The well house, portal into the faerie realm
When we visited my grandparents we made ice cream in a
big wooden churn, and when we walked through B-town we stopped at the
fountain to share a mini coffee Haagen Dazs.
The fountain, which probably animates at night when the square is empty
It was goddamn magical, and no frosty expanse of blue and pink ice cream tubs could compete with that kind of childhood expectation. I chose vanilla because it tasted like Bloomington. I still choose coffee Haagen Dazs if I'm shopping by myself.

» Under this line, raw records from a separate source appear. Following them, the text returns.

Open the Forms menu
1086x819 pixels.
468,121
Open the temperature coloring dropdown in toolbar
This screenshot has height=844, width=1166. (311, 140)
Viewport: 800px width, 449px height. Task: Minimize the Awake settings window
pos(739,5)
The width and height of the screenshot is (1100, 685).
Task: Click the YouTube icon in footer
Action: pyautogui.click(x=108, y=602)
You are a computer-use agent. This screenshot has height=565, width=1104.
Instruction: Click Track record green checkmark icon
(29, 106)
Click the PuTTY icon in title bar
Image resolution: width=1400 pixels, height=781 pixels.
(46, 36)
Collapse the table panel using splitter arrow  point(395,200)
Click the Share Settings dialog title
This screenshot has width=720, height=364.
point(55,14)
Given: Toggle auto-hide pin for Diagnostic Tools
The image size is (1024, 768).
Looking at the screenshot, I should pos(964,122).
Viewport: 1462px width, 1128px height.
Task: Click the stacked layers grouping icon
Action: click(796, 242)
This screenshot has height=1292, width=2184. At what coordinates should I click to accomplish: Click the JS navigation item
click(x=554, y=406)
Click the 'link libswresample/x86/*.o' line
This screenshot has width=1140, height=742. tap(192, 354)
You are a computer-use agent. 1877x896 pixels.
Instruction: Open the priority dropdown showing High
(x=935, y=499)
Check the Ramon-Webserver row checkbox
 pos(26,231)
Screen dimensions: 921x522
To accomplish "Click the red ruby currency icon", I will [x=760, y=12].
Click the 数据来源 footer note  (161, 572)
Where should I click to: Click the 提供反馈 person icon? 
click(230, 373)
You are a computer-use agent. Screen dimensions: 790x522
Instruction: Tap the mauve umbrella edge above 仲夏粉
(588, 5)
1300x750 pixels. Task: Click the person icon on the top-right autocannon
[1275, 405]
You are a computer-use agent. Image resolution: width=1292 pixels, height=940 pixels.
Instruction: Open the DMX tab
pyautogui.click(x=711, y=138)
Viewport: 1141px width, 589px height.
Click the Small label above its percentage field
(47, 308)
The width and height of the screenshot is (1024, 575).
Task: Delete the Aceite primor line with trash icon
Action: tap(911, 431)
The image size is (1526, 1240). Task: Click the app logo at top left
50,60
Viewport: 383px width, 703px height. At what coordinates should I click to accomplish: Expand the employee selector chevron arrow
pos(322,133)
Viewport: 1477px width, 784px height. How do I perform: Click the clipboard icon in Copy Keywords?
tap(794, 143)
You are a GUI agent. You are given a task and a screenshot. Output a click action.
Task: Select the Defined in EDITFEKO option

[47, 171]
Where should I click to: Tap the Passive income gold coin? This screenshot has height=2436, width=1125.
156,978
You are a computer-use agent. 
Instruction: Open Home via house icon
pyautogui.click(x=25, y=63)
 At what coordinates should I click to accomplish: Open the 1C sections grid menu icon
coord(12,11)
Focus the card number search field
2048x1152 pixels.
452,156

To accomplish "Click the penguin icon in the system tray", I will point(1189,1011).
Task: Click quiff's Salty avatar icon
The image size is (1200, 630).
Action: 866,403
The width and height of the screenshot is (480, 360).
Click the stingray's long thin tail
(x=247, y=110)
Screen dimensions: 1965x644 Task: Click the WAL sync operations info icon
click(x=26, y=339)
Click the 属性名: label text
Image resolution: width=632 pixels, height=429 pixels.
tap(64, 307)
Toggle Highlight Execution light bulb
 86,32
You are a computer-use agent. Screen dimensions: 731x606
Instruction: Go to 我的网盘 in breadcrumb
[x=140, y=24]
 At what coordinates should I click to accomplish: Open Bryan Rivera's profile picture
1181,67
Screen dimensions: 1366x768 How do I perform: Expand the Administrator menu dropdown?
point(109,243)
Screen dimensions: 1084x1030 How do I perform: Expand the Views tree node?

In my most romantic imaginings of myself, I'm earthy and bohemian and rebellious - a free-spirited book lover with flowing hair and hippie skirts and natural foods. But in reality, I work and use an e-reader and dress in jeans and shop at Costco. I admire tattoos, but don't have any. We make home-brewed craft ale, and I still prefer light beer. My favorite restaurant is Thai, but my favorite food is hot bread. Basically, I've got the fancy little specks, but I'm still just vanilla. My philosophy is to live a simple, good life, and try not to be an asshole.
This is good, too.
But the question presented was: if you were yarn, which yarn would be? This seems like an unlikely turn of events in a person's life, but if someone were to hold me down and force me through a carding machine, I guess I might come out as cotton (if I didn't come out as ribbons of librarian meat). Soft enough to be good for more than dish rags, a bit grubby from being pawed by children's fingers, maybe slightly heavier than I'd prefer. I'd like to say I'm organic, but there's probably some acrylic in there. And as a librarian with three kids, I am definitely not something people spend a lot of money on. I think I'm
knitpicks comfy worsted heather.
In beige, probably.
At least I'm all-purpose, and not clown-barf boucle.